Ero in riunione da remoto e riflettevo su una questione del tutto futile guardando fuori dalla finestra. E mentre nelle orecchie proseguiva il ronzio indistinto delle chiacchiere di lavoro, lo sguardo metteva a fuoco un gruppo di persone percosse dal vento e dalla pioggia, i volti sprofondati nel bavero della giacca. Accompagnavano, questa decina di sagome scure, una bara verso il suo luogo di sepoltura. Era la prima volta da quando abitiamo in questa casa che dal mio spicchio di scrivania riuscivo a scorgere delle persone muoversi nel cimitero cattolico, striminzito inquilino del vasto camposanto ebraico.
La riunione è durata quanto la funzione (questo tra l’altro la dice lunga sulla durata di certe call), che si è svolta in queste condizioni inclementi, con questo cielo grigio, con questo vento che spazzava il prato sopra le tombe.
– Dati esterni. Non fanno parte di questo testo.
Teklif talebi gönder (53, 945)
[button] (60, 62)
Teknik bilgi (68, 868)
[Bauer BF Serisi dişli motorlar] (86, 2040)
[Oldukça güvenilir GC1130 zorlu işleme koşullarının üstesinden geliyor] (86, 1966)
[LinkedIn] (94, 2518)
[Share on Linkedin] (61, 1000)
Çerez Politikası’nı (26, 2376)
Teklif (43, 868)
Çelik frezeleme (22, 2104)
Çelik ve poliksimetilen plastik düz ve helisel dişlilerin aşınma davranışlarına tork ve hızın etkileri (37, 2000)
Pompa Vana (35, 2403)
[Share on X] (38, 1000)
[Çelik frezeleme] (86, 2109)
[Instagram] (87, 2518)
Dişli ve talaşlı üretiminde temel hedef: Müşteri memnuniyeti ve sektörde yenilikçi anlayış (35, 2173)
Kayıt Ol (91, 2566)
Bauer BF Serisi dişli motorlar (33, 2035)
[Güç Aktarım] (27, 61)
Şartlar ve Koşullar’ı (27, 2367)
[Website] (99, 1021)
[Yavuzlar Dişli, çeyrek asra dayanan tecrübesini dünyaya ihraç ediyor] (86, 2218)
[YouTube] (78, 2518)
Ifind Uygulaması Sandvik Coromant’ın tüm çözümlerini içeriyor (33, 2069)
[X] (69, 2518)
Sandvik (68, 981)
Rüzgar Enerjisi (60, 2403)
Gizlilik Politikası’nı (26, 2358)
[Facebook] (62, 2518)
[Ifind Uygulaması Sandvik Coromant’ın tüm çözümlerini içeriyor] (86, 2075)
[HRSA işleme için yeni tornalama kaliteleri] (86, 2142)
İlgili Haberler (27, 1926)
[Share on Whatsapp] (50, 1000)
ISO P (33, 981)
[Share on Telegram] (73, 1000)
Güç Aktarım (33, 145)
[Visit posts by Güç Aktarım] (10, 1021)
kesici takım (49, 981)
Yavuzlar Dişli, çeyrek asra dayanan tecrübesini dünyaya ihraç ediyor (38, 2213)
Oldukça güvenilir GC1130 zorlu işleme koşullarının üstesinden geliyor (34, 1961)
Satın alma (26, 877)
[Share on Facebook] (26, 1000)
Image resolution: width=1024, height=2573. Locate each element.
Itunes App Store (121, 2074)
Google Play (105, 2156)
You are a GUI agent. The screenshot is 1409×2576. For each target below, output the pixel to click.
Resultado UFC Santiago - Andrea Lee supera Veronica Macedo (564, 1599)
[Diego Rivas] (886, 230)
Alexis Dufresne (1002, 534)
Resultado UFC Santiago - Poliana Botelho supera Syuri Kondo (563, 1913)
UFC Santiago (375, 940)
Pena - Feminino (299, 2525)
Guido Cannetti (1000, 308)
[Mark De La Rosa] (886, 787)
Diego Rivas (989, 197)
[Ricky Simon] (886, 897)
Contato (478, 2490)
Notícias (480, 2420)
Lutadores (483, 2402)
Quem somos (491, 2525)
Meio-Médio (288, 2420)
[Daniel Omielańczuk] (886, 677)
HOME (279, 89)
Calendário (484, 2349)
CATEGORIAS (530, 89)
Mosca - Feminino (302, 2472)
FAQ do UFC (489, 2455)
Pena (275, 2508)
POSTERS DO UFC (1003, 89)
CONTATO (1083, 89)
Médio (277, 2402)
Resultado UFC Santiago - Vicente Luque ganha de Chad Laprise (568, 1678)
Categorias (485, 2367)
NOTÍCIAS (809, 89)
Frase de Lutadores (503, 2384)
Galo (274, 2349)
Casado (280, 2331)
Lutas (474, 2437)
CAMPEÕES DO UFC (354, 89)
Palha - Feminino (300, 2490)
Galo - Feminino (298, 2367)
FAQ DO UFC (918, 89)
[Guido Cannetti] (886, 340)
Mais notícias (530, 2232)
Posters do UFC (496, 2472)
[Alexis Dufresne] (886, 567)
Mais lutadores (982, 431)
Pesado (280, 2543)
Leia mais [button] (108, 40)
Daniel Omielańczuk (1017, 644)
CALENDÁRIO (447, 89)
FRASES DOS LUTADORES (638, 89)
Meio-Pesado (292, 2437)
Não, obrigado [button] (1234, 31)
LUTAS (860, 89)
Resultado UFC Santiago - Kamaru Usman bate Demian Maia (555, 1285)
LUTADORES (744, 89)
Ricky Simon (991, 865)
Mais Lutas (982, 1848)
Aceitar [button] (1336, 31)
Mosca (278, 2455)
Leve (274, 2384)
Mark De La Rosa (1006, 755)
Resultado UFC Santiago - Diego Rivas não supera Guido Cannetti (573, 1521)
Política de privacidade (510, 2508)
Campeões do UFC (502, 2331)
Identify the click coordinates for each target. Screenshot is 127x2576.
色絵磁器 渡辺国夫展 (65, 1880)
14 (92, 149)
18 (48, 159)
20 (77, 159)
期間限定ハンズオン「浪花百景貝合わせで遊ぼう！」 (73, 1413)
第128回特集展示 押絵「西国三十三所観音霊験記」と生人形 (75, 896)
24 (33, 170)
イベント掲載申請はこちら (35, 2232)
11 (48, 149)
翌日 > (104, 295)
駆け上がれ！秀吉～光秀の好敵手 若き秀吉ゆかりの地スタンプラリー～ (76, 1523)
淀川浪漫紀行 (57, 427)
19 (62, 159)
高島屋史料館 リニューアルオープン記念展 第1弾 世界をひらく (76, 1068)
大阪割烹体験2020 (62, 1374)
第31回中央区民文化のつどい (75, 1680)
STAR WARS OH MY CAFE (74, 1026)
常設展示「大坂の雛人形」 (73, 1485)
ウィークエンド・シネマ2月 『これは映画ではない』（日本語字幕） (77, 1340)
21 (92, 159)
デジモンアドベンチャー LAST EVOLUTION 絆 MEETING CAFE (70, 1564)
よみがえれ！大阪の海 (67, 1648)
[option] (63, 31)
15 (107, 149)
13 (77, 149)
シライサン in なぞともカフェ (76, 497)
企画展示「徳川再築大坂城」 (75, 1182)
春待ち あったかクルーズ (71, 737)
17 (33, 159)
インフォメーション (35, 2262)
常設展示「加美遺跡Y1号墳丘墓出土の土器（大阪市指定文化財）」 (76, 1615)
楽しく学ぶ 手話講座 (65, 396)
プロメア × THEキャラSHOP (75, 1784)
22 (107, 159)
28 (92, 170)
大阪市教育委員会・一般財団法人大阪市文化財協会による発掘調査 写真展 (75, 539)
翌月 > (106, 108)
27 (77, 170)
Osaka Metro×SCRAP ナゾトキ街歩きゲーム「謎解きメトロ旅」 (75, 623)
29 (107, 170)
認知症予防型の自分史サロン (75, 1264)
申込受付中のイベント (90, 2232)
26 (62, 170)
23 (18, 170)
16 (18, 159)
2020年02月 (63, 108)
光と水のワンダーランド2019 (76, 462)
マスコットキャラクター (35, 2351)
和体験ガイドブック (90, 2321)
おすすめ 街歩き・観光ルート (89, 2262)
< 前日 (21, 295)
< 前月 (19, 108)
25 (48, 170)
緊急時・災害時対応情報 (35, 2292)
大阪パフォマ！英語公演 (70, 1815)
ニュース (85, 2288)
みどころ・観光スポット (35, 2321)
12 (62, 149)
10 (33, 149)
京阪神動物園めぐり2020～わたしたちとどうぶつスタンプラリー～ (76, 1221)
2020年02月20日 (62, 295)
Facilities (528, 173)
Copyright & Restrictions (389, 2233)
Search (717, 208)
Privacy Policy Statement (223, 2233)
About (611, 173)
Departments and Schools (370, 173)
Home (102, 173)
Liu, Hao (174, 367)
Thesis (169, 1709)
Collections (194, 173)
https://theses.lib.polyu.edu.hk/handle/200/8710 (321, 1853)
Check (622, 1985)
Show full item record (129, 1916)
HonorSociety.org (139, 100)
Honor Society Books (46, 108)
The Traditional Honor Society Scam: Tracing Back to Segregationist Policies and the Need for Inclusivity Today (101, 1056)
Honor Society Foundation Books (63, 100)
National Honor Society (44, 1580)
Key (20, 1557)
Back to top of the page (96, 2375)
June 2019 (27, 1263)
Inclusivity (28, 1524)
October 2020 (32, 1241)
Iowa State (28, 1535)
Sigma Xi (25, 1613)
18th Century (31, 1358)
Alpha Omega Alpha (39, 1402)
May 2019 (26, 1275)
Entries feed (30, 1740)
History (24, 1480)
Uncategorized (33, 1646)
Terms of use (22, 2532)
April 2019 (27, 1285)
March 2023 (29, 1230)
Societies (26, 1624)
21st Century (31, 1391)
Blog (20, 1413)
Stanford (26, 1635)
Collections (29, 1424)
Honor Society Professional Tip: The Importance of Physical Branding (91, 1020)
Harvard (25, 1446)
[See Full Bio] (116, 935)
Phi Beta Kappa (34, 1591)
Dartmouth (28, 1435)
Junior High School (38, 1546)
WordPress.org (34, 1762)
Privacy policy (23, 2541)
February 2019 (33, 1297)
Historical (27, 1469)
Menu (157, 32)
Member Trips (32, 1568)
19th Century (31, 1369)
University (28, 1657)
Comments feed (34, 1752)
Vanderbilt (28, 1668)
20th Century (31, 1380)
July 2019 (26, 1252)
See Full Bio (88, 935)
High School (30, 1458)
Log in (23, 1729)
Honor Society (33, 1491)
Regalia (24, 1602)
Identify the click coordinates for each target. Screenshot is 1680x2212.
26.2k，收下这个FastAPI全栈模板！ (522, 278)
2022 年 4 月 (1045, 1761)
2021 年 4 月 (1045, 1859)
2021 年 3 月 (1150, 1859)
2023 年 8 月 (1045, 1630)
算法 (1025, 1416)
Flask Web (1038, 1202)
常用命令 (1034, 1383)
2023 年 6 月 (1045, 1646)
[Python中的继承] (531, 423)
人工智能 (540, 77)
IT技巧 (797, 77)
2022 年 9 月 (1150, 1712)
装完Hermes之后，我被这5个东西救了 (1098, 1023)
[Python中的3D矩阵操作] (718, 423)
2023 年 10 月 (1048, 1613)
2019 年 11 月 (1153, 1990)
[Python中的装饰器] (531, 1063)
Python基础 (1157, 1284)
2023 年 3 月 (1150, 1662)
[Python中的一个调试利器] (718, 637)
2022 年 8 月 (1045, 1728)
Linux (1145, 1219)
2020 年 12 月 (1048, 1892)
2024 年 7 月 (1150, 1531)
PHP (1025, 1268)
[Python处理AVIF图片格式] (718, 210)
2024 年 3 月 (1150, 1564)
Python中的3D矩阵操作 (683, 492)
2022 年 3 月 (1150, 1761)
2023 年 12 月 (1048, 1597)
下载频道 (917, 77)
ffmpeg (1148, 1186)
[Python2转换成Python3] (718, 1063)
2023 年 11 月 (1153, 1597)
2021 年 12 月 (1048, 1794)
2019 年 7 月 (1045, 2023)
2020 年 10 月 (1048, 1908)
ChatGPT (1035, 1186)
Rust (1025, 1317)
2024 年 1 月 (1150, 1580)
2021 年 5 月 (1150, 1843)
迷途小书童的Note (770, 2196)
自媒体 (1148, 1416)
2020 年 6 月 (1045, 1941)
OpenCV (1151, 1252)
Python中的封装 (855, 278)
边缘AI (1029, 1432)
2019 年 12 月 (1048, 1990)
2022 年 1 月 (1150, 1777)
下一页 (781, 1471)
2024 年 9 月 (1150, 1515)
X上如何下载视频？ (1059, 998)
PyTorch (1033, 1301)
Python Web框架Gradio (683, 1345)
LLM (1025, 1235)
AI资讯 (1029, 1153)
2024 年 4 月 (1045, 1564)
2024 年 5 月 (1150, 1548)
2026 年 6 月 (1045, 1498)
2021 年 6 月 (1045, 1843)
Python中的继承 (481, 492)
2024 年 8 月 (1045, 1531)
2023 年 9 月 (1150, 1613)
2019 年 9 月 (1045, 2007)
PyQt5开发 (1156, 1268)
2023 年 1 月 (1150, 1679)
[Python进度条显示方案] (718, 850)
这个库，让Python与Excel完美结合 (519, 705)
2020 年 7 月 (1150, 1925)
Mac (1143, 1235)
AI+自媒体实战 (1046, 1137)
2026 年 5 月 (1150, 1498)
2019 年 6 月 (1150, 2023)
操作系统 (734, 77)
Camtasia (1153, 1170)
Evidentemente chi aveva preparato poche parole ha desistito, anche il prete è sembrato volerla tagliare corta e, una volta calata la bara, il gruppo ha battuto in ritirata verso la chiesa.
Allora ho rivolto lo sguardo verso lo schermo del computer per scoprire che la riunione era finita, che tutti si erano salutati e io manco me ne ero accorto. Davvero non c’è spettacolo più magnetico del dolore. Ho lanciato un ultimo sguardo verso il cimitero, mi è dispiaciuto per quelle persone che non hanno potuto vivere con più serenità un momento tanto triste. D’altronde, se ripenso ai funerali ai quali ho preso parte io, non ricordo che tempo ci fosse. Uno ha altro a cui pensare, in certi casi. Forse oggi è un giorno come ogni altro per morire. E neanche tra i peggiori.